Contratos empresariais de longo prazo costumam ter cláusulas de reajuste e de repasse de tributos escritas para o regime vigente na data da assinatura. A transição para o novo sistema não revoga essas cláusulas — mas pode esvaziar a lógica que as sustentava.
O primeiro ponto de atenção é a cláusula de repasse: quem absorve a diferença de carga tributária durante o período de transição, o fornecedor ou o cliente. Contrato silencioso sobre isso tende a gerar disputa, não porque a lei mudou, mas porque a redação não previu quem paga a conta da mudança.

O segundo é a cláusula de reajuste atrelada a índice ou regime que deixa de refletir a realidade da operação. Repactuação que parecia proteção suficiente pode se mostrar insuficiente diante de uma mudança estrutural, não conjuntural, na base tributária.

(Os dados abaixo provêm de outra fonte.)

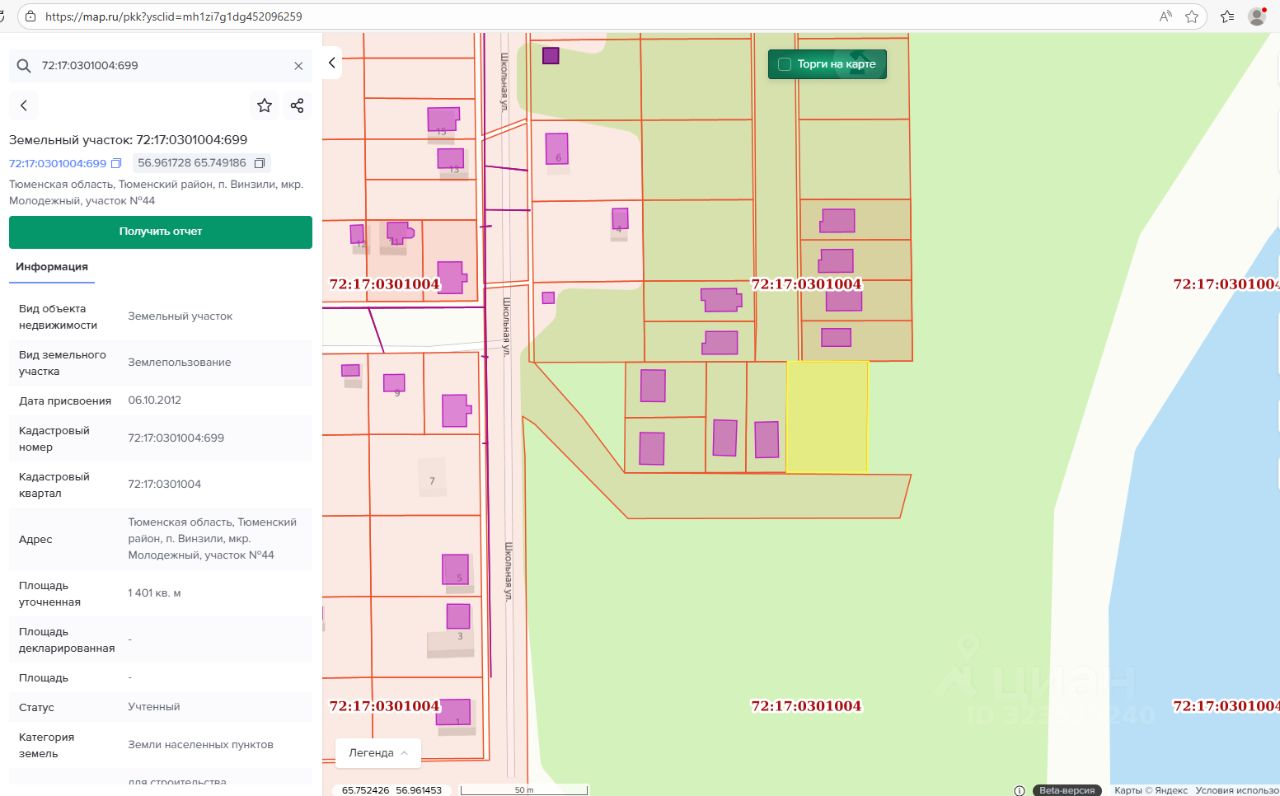Open the blue cadastral number link
Image resolution: width=1280 pixels, height=796 pixels.
[x=57, y=163]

O terceiro é a governança do processo: quem, dentro da empresa, tem mandato para revisar e renegociar cláusulas em massa dentro do prazo de transição, sem repetir negociação individual contrato por contrato.
Revisar agora custa uma leitura cuidadosa da carteira contratual. Revisar depois, sob pressão de um cliente ou fornecedor que já fez a conta, custa a posição de negociação.